Development of an In Vitro Model to Assess Deposition of Aerosol Particles in a Representative Replica of the Rat's Respiratory Tract

Background: Small rodents continue to be the mainstay for the assessment of pharmacological and toxicological data of inhaled therapeutics. For meaningful interpretation of the results information about deposition of aerosol particles in the respiratory tract is warranted, but not trivial to obtain for animals with nose-only aerosol exposure. The purpose of this study was to develop and evaluate a general method to characterize the deposition of inhaled test particles in an in vitro model (IVR) of the rat's respiratory tract.

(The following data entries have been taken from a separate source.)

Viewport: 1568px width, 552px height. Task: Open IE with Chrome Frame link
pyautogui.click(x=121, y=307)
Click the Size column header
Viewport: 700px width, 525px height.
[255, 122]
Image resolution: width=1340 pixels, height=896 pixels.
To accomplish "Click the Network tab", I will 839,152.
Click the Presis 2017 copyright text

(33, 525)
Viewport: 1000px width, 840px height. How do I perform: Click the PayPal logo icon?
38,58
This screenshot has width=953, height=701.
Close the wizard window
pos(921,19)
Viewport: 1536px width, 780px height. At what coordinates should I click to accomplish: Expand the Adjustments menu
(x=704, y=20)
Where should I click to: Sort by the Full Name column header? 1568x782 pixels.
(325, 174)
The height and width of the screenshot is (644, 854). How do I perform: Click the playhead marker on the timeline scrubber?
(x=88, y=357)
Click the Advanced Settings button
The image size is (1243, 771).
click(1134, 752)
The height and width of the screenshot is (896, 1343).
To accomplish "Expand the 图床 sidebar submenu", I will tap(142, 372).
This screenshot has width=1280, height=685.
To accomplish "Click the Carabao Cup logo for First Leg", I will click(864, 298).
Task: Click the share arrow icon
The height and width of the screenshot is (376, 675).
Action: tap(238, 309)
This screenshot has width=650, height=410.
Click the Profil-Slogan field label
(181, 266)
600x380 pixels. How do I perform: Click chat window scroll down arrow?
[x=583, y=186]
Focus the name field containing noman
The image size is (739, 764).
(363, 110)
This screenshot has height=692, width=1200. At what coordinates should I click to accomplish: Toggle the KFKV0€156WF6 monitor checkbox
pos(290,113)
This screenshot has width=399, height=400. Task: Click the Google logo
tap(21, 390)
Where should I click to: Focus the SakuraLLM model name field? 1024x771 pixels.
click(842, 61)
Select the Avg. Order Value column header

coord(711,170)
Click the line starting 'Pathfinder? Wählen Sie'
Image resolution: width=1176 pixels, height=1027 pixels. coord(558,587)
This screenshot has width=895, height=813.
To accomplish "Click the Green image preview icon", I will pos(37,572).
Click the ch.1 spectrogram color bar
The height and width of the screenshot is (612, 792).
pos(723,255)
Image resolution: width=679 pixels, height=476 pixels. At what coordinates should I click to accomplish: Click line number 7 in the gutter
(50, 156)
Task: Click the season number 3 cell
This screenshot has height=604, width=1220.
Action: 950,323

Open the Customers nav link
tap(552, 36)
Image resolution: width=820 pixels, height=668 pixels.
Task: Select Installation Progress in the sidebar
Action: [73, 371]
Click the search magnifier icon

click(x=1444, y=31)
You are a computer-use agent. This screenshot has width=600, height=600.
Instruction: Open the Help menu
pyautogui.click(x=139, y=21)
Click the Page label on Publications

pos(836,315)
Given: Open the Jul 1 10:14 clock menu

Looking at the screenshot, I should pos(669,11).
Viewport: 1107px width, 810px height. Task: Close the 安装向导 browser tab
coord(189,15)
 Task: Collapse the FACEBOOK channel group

Methods: A highly detailed, realistic and representative image using micro-CT scanning technology was obtained and the generated morphological data was used to construct a plastic replica of the average rat respiratory tract. The model was connected to a rodent ventilator, which allowed the breathing frequency (f, min(-1)) and tidal volume (V-T, mL) to be varied as required. Polydisperse fluorescent microsphere particles with an average mass median aerodynamic diameter (MMAD) of 3.1 mu m and geometric standard deviation (GSD) of 2.2 mu m were used as model compound. Results: Comparison of the experimental data for total and regional deposition levels with predicted outputs using the in silico MPPD model showed reasonably good relative agreement between the two models. The predictions were closest to the experimental values when default respiratory conditions of f=102 breaths/min and V-T of 2.0 mL were used. Moreover, the IVR model revealed good correlation with published in vivo data. Conclusion: Using the IVR model allows an easy, fast and reasonably precise estimation of the inhaled dose in rodent inhalation studies. The IVR has the potential to be used along with live rats in inhalation exposure studies, and thus provides the unique possibility to run an internal standard for dose deposition in the respiratory tract in each inhalation experiment. This should contribute to enable a greater understanding of drug pharmacokinetics and dynamics in rats and may improve dose extrapolation from animals to humans.